Had been wondering whats wrong with me nowadays. I feel that im not myself. ehh, as in i feel that i have become another person. Things which happened used to have an impact or trigger a strong emotion doesnt have that kind of effect on me now. I feel weird. Yes, i know that people grow and mature, but it seems that things are changing the wrong way. But again, maybe it others' eyes, this is a good change. I dont know. I dont know why i can behave like nothing happened when sth has happened. I dont know why i can be so nonchalent and indifferent at one moment, and suddenly so enthusiastic and hyper at the next. I guess, i just have to learn how to control my emotions.

Ok, im staying at home today. Mummy reminded me that i must stay at home to take my medicine (which i have not been doing so for the past few days). No wonder im still sick now. Planned to finish watching the vcds by today or tomorrow, so that i will have time to do some other stuffs.


Screaming is a good way to make one feel better. *SCREAMS*

somewhereovertherainbow;

3:33 AM


Monday, December 05, 2005

They kept asking me the same question and I kept giving the same answer. Had been thinking quite alot lately (cos life after prom can be so boring) , the same questions just kept surfacing. I wanted to come up with an answer, but i just couldnt. Some things can wait, but some just had to be settled immediately. Whatever it is, life just goes on.


On a lighter note, im going shopping later with my cousin, 2 aunties, grandma and another little kid. LOL, funny combination. Have yet to upload the prom pics cos there's sth with the cable. Speaking of prom, HOHO!! It was fun=) The last day when everyone gathers together, what a significant day!
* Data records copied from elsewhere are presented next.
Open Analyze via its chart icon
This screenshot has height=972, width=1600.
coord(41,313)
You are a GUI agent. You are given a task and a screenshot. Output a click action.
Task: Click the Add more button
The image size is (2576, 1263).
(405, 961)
Had lots of fun taking pictures and "running" around. Cheers for Prom Night 2005=d


Blogging can be so hard nowadays( it only applies to me, i suppose). Things dont turn out the way i want it to be. My thoughts just cant be translated into words instantly, even if they could, the words i typed are just not enough to express what i feel. GRRRRR. Never mind.


Feel like meeting up with some friends.